Maureen Marion, a spokeswoman for the United States Postal Service, estimated that 75 post-office boxes serve Knox residents, who now get their mail at the East Berne Post Office. Others in Knox are served by rural-route carriers.
Since the closure, the USPS had trouble contacting the former owner, Marion said, and the property had been foreclosed. The property, with the next-door building that had held Knox’s general store, was purchased from Bayview Loan Services for $65,000. The buyer, Knox resident and BKW School Board member Vasilios Lefkaditis, plans to renovate and rent the space to businesses, but, he said, the post office declined his offer for the space.
A bank of boxes has been ordered for installation at the Knox Town Hall, Marion said, but a survey of customers needs to be conducted first. She added that some retail postal services, called a village post office, could be associated with a business, but a full-scale post office as the hamlet once had wouldn’t return in what the USPS calls a discontinuance.

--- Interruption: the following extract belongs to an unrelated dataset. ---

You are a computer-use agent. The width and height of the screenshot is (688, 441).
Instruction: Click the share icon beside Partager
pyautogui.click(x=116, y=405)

“To staff it, perhaps just two hours a day, with a full postal presence is a challenge for us to do at this juncture,” said Marion. “So we’re looking for an opportunity to co-locate some of the most essential services.”
Knox Fire District
Just as the tax rolls became public in May, the Albany County Farmland Protection Board had discussed the pressures that farmers face from fire district levies. Individual fire districts, by state law, have the power to grant an exemption to farmers, or not.
John O’Pezio, a Knox resident who represents agribusiness on the county board, noted in April that the fire district tax for many farmers is more than the town and highway taxes combined.

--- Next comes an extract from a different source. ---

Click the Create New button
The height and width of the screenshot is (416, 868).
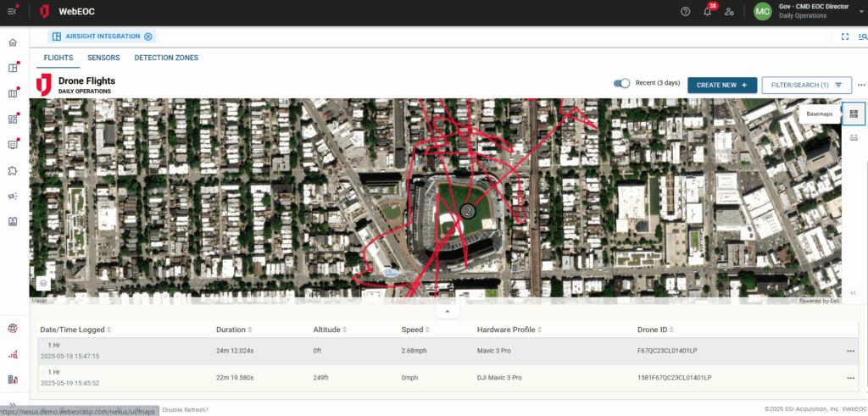[721, 85]
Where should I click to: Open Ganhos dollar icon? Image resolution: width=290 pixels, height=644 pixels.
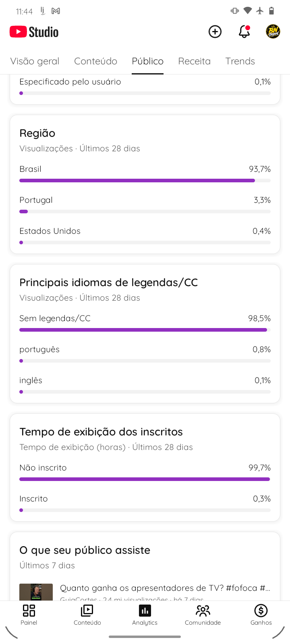pyautogui.click(x=261, y=615)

“The reason that farmers discontinue farming is most often economic,” said O’Pezio in April. “And they’re subjected to large tax burdens because they have very large parcels of property.”
The typical exemption for property taxes on farmland can keep the cost of farming significantly lower. But fire districts aren’t required to grant the exemption, except by resolution from the board of fire commissioners that oversee a district.
Knox commissioners received an e-mail in April to consider passing the property tax burden on to non-agricultural properties by allowing agricultural exemptions to apply to the fire district levy.
“It took us a little while, but we decided not to go along with the ag exemption, because it would put more of a burden on the non farmers, which there’s a lot more of,” said Dana Sherman, chairman of the board of fire commissioners, this week. “Also, the farmers told us themselves that, if we grant that, their barn and property will be exempt, but their house won’t be exempt, so it’s really not that much of a gain for them.”
In the spring, town Assessor Russell Pokorny estimated that the average agricultural property tax would decrease by about $70 and all other properties would increase by $10, if the fire district passed a resolution allowing the exemption. He said Knox has a handful of farmers and about 140 properties with agricultural exemptions.
The board of commissioners has been discussing the enlargement of the firehouse near Town Hall, Sherman said, and will submit its plans to architects for cost estimates in March.
An addition at the back of the firehouse, built in 1988, would create needed space in the building, he said. The dimensions of trucks have grown much larger, Sherman said, and, without fire hydrants in a rural town, the trucks need to hold additional water for more and larger homes.
“Bigger is more exposure,” Sherman said of houses built in recent years.
There would be more space to wash and maintain trucks and to store tools. Since the trucks would be moved away from the 16-inch wide lockers, the firefighters would have more room to don their gear.
“A man is a lot more than 16 inches,” said Sherman. “You can picture the scene, when they’re rushing.”